Memory can be a fuzzy thing sometimes, and many of the places he described are either places I didn’t visit more than once, or were built after my time. Providence Baptist Church—he slipped out of the service at the new building, which was still under construction when I left. Some of the ruins are of places not yet built 30 years ago, which makes his references hard to follow.
He toured JFK hospital, and the massacre site of St. Peters, and found some of Doe’s family still living in Doe’s house. He even got permission to tour the Barclay Training Center where Doe’s army remnant still camped, and eventually even the Executive Mansion. Along the way he met still more villains, but I have the feeling that a lot of his reaction was read into the men from what he knew of them; a reaction to his knowledge rather than to them personally. But he is honest with himself here. He attended an interview of General Brown by a Swedish TV team (and FWIW he found them an exception to the usual Swedes in Africa whom he describes, “I feared the compassion of the Scandinavians as I feared the cruelty of other peoples, for their compassion was simultaneously neurotic and abstract, sentimental and ruthless.” Yes, he justifies this with examples.). This Swedish team is interested in digging out stories, and grills the General, who says at the end of the interview “’You have asked a lot of questions,’ he said. ‘Now it is only fair that you should answer ours.’”

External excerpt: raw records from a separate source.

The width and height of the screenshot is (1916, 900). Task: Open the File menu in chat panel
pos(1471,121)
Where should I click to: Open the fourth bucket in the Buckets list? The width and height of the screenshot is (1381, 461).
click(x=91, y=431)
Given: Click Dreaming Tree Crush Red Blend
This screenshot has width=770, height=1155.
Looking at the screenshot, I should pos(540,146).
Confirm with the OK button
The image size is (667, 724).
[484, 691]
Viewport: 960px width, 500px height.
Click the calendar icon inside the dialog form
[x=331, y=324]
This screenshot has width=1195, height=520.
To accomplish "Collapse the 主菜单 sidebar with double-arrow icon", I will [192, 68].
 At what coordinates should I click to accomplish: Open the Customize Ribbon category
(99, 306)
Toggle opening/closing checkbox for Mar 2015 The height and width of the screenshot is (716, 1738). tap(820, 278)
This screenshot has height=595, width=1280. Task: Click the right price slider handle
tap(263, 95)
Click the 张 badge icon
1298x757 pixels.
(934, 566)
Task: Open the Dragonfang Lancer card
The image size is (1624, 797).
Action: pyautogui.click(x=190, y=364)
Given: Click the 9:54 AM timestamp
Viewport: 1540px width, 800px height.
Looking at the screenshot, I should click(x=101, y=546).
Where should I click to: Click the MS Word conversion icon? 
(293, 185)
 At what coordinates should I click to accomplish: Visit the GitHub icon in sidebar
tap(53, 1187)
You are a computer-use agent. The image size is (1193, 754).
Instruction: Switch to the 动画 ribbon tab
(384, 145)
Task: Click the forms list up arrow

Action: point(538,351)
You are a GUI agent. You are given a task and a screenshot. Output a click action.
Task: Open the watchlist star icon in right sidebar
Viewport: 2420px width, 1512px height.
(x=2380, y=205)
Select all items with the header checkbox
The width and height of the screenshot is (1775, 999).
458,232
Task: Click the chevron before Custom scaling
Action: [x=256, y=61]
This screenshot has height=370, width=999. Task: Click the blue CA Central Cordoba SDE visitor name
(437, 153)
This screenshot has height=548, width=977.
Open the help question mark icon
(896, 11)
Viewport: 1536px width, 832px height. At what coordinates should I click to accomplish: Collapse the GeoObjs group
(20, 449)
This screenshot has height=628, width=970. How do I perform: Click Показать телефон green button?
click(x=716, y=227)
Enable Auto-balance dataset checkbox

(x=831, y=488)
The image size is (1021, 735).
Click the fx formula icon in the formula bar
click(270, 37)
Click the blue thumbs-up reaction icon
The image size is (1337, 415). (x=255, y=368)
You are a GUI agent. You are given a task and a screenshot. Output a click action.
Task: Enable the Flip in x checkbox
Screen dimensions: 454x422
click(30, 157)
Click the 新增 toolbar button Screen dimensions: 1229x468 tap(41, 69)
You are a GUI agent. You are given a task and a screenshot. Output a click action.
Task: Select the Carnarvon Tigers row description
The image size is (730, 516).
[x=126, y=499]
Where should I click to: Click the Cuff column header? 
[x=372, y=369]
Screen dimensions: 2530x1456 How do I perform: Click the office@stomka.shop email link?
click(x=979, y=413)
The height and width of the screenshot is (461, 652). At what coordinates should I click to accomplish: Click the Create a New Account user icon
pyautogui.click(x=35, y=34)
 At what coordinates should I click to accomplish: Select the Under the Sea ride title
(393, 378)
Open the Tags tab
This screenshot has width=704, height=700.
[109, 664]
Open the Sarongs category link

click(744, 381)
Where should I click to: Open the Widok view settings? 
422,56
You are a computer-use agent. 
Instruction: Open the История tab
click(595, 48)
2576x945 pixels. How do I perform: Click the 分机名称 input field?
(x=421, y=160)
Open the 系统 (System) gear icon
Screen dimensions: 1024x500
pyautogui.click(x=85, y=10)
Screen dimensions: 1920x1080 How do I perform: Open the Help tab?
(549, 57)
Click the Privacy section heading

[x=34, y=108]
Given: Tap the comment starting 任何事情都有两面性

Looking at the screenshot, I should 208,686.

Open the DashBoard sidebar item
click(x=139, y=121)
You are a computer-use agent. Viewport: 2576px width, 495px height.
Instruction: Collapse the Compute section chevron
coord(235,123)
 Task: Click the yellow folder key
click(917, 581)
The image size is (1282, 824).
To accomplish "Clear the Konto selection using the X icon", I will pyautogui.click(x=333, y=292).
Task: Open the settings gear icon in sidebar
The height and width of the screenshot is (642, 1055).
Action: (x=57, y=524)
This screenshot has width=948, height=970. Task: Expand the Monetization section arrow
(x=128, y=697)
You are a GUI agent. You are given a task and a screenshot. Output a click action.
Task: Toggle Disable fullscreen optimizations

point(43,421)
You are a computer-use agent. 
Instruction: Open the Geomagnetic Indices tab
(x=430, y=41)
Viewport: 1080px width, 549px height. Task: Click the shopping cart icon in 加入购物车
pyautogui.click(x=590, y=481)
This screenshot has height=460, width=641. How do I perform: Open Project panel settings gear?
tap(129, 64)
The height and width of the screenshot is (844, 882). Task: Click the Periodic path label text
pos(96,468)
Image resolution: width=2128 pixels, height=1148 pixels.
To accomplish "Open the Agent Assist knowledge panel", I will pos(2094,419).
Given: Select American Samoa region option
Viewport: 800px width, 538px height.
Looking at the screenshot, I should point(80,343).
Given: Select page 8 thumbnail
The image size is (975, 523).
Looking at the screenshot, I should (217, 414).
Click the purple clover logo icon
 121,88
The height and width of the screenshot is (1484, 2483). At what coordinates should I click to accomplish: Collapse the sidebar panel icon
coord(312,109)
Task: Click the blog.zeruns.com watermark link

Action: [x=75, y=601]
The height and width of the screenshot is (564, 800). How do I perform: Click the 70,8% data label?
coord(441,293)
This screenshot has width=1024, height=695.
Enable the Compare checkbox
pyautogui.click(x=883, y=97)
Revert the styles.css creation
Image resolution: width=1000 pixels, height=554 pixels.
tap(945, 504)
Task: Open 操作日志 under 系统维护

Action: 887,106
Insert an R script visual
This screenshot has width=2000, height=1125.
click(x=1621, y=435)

There were several questions I could think of which might have caused us some embarrassment: had we come to Liberia to further our own careers, did the destruction we found there confirm us in our feelings of cultural superiority, were we enjoying ourselves amidst the ruins, did the level of suffering in Monrovia match up to what we had expected and hoped for, or were we disappointed in it?
Dr Daniels doesn’t say as much outright, but the answers would probably have been “Yes,” or something closely kin to it. He is very sensitive to matters of architecture and culture, and sees meaning in things (such as the carefully sawn-off legs of the only Steinway piano in Liberia) that don’t always resonate with other people. His insights misfire sometimes, but he hits the nail on the head at others. The fall of every sparrow is attributed to some CIA conspiracy, because people want meaning in their lives and the notion that America just doesn’t care about Liberia is intolerable to them.
The situation in Liberia is now very different, of course. The corruption is still there, but for now there’s no war or threat of war. This dates the book slightly. Someone who had spent years there would no doubt have written a more accurate book. But the glimpses of what life is like with decommissioned murderers in the neighborhood are still useful. This book is good despite its flaws, and I recommend it.